ARUNが現在投資を行っている企業は4社。カンボジア人社会起業家が立ち上げ、事業を通じてカンボジアが抱える貧困や教育格差といった社会問題の解決に取り組んでいる企業だ。業務内容は、ヘアエクステンション(つけ毛)製造から農産物の流通・販売までさまざま。これまでARUNは日本国内の個人投資家85人と1法人から計6,400万円(※)を集め、投資先企業には経営に関する助言やサポートも行っている。
もともとJICAや世界銀行の専門家としてカンボジアで復興支援を行っていた功能氏が、社会的投資への取り組みを始めた理由。それは「寄付」や「支援」の限界を感じたためだったという。(※数字は2013年2月現在)

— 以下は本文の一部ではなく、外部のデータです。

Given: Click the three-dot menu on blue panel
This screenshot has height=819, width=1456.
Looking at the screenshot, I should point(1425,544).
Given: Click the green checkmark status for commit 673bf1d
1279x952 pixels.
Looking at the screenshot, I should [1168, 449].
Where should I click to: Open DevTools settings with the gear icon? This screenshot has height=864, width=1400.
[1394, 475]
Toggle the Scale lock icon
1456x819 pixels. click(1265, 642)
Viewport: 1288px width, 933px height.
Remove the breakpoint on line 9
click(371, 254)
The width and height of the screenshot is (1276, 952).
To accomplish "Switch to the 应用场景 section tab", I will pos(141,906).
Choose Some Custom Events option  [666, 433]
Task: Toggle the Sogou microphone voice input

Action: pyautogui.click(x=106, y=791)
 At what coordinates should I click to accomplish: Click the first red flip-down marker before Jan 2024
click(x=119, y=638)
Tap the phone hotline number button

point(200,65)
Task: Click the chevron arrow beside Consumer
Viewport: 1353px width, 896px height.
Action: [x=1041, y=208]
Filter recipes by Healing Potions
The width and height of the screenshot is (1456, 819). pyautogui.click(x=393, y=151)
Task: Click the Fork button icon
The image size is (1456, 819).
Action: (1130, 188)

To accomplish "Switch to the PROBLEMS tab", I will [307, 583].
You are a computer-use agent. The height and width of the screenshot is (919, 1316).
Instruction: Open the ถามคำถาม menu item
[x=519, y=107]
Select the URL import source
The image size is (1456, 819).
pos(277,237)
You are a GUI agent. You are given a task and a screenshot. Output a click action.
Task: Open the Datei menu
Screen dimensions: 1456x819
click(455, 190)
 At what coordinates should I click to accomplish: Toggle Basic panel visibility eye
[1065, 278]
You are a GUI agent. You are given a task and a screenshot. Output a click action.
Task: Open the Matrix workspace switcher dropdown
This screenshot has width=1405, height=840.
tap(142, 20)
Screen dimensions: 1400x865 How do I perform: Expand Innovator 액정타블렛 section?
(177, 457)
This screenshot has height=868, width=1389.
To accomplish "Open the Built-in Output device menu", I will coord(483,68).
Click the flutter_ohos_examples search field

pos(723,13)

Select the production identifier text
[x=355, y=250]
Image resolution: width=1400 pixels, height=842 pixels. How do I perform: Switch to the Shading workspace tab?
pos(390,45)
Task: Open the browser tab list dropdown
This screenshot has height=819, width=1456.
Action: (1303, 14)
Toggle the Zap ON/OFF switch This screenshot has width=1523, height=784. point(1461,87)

 1995年から約10年間カンボジアに滞在し、様々な支援活動に携わってきました。カンボジアは1993年まで続いた戦争や内戦のために多くの人材や資源を失い、私が赴いた当時は世界で最も貧しい国のひとつに数えられていて、海外からの寄付や支援こそが、国家復興に不可欠だと考えられていました。実際、日本をはじめとする先進国から多額の寄付金が集まり、様々な復興支援プロジェクトが行われ、一定の成果を上げていたと思います。しかし自分自身がそれらの活動に携わっているうちに、私はその成果の多くが一時的なものにすぎない、という現実に直面せざるを得ませんでした。というのも、寄付金が底をつくと、あるいはプロジェクトの実施期間が終わってしまうと、結局元の状態に戻ってしまうケースが多かったからです。

 例えば、ある農業関連の支援プロジェクト。新しい肥料や農具を使う効率的な農法を指導して、収穫量を増やすなど一定の成果を上げましたが、プロジェクト期間が終わって指導者が去ると、農民はその肥料を使うのを止め、元の状態に戻ってしまいました。寄付金がなくなった時点で、彼らには新しい肥料や農具を購入できなくなるからです。これではカンボジアの農業の根本的な成長は望めません。

 もちろん、寄付や支援は必要です。しかし、それとは別のもっとサスティナブル(持続可能)な仕組みが必要なのではないか?と、考えるようになりました。